Dataset excerpts:
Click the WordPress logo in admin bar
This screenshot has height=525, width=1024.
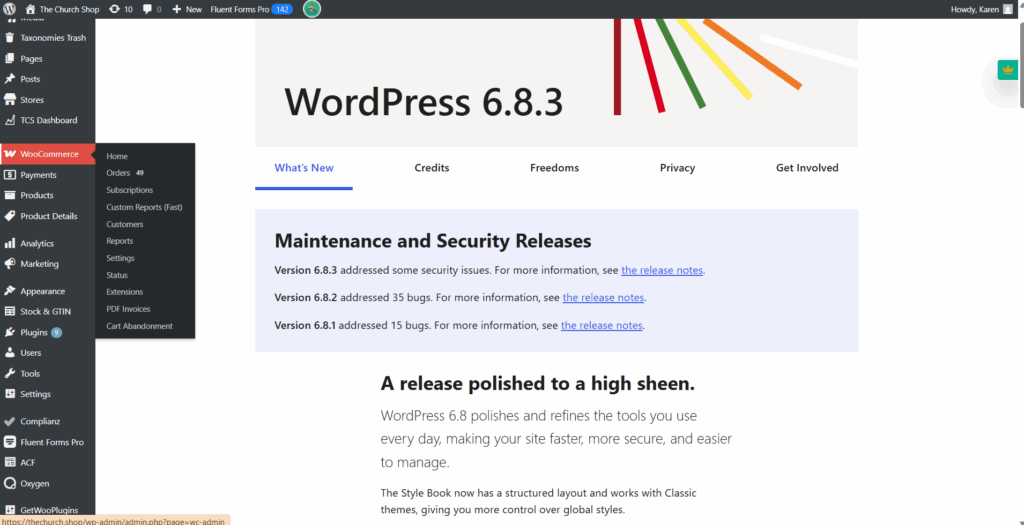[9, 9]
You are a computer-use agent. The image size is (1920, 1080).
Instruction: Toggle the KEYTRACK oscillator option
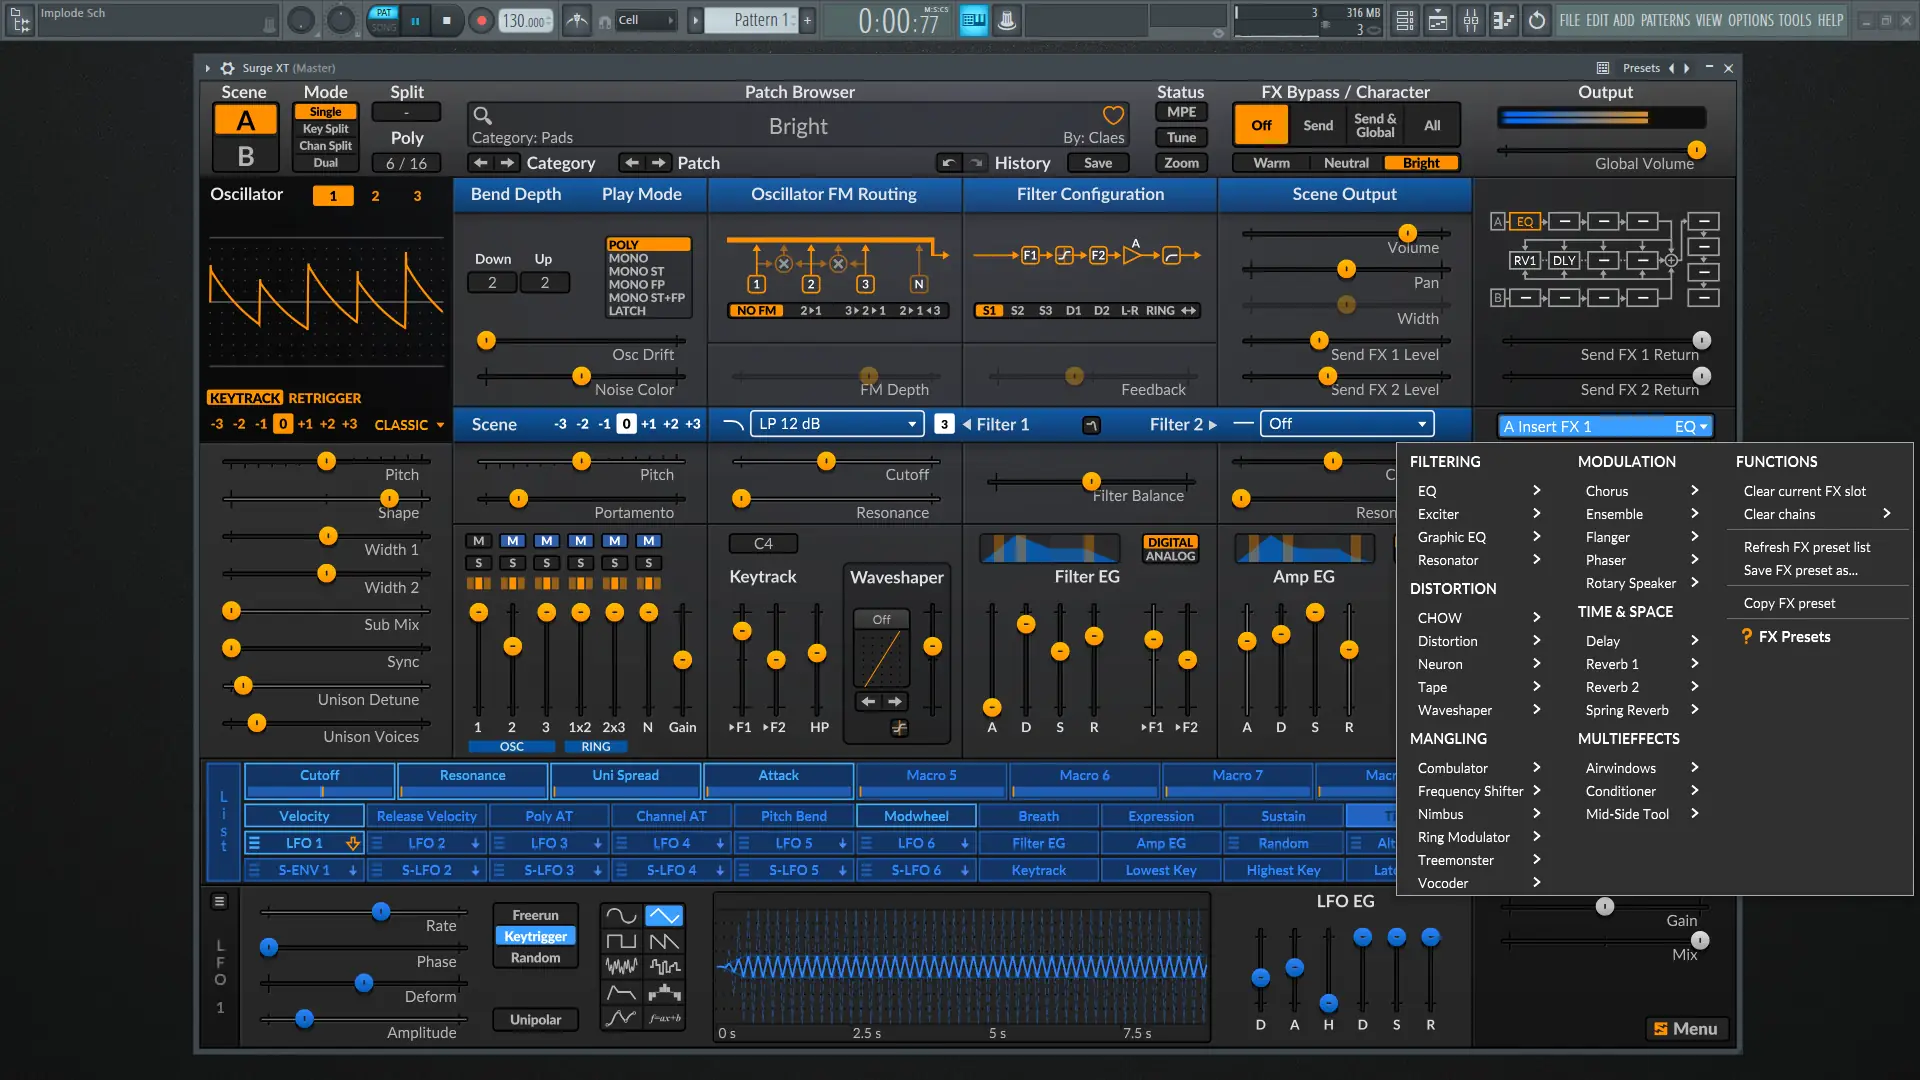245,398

==

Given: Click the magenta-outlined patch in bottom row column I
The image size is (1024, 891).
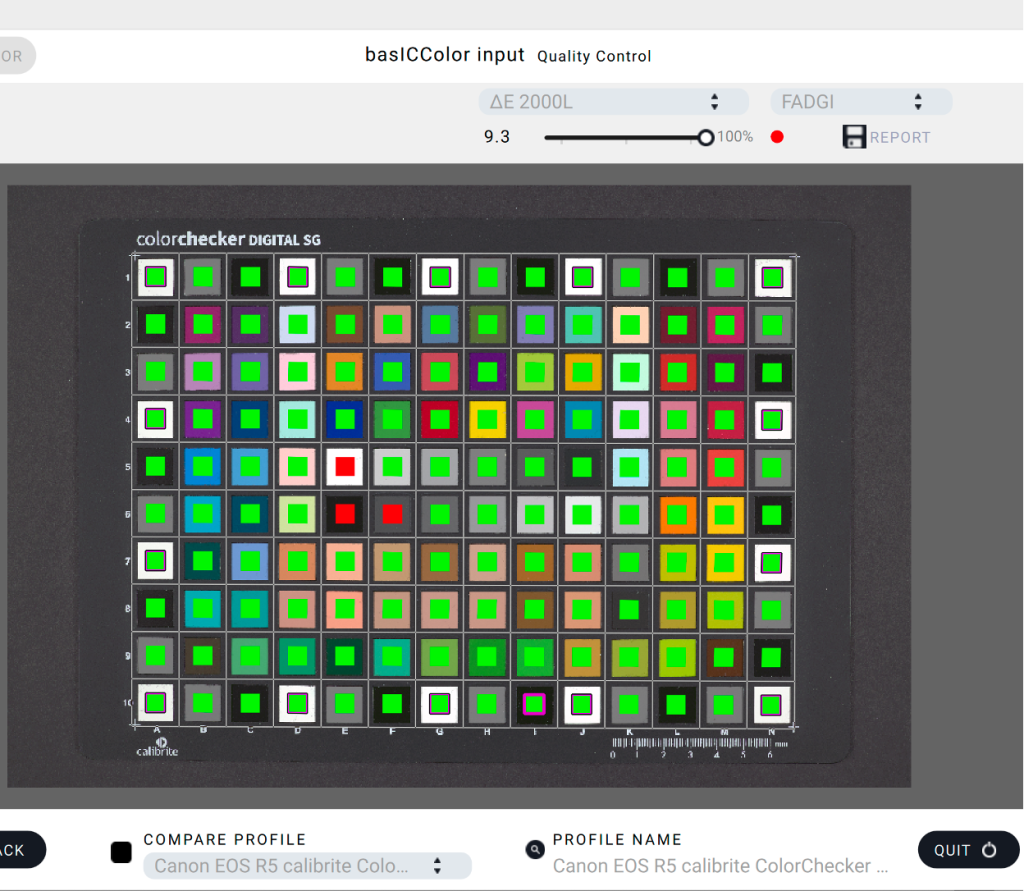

Stated exercise:
Return every line above that contains the word "Click", reproducing each such line in full.

Exercise output:
Click the WordPress logo in admin bar
Given: Click the magenta-outlined patch in bottom row column I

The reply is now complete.